Sarclo, prince du mot cru

Gueuler partout comme un putois, son treizième album, montre un Sarclo en grande forme. A la fois salace et raffiné, bien loin de la chanson aseptisée.

sarcloret

par Eric Bulliard

Qui d’autre peut chanter «je voudrais dormir avec toi / et piner, piner, piner dans ton lit» sans être vulgaire? Qui peut se dévoiler à ce point sans être impudique? Manier des mots crus et tendres, émouvoir, déconner, sans jamais être banal? Qui, à part Sarclo, personnage unique dans la chanson actuelle, libre comme pas deux, talentueux comme ce n’est pas permis? Gueuler partout comme un putois, qui vient de sortir, le confirme avec éclat et sans gêne.

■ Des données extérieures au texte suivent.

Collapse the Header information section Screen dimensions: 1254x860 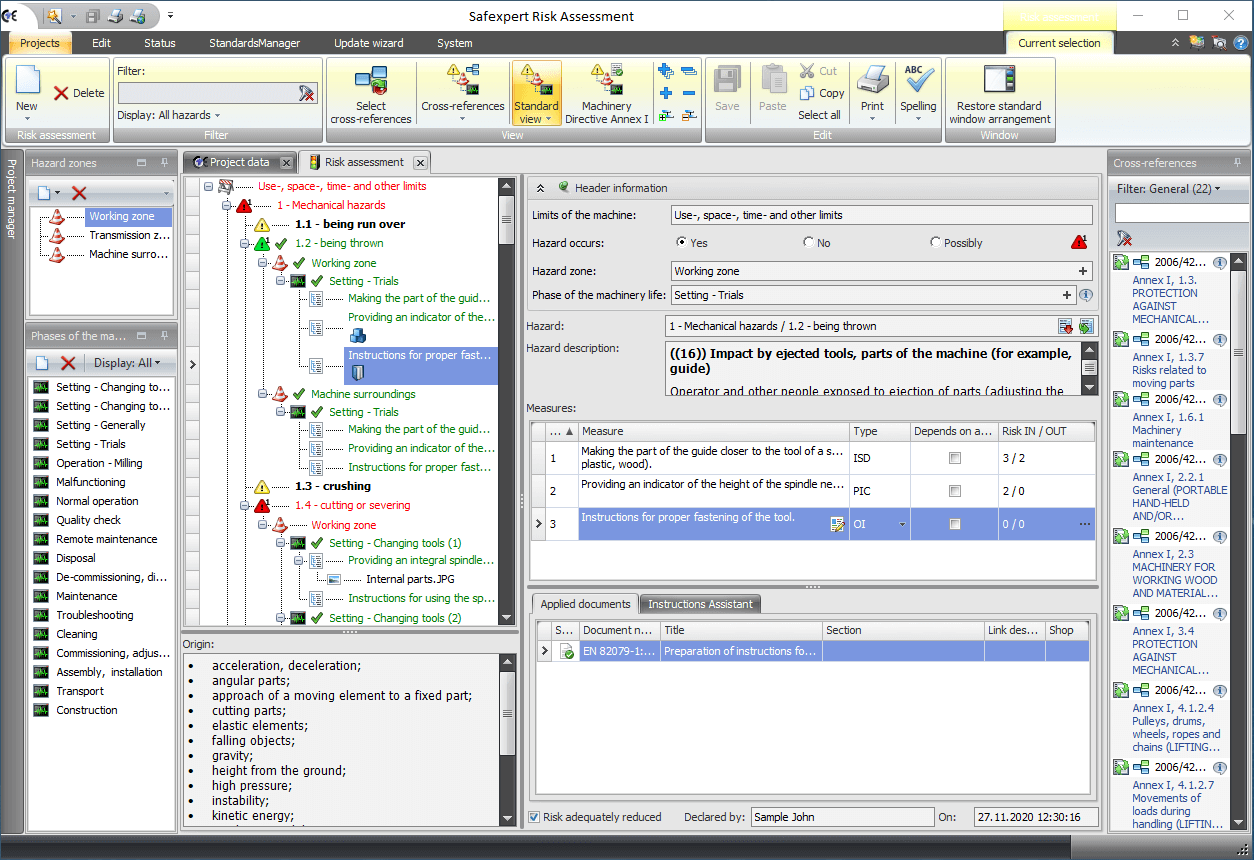click(541, 188)
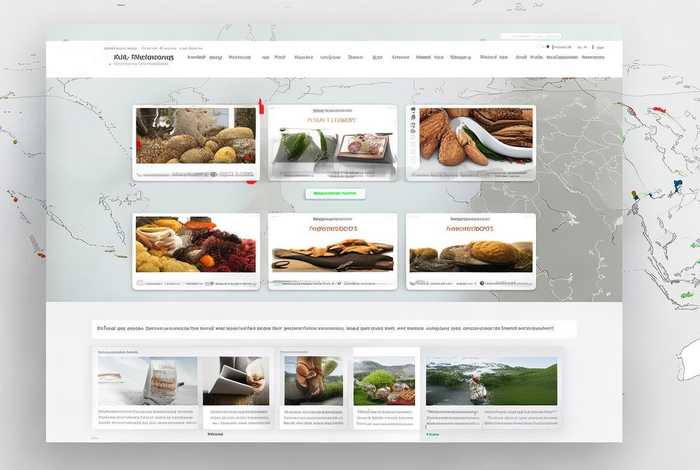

Il paraît qu’on devrait dire de nouveau Sarcloret. Depuis qu’il est retourné à Paris et qu’un ancien président a eu la mauvaise idée de presque lui piquer son surnom, il a laissé tomber l’apocope. Mais en Suisse, où il a sillonné les festivals et les arrière-salles improbables, il restera Sarclo. Familiarité naturelle, tant il fait partie du paysage romand, tant il parle droit au cœur de chacun, sans prise de tête: «Je suis chantiste / et je vends des calembredaines / une guitare devant ma bedaine / je fais mon tour de piste.»

Avec la complicité de Napoléon Washington (aux guitares, piano et arrangements), ce treizième album sonne plus âpre, plus blues, parfois tendance foutraque (Découple), souvent parfumé de guitares vintages.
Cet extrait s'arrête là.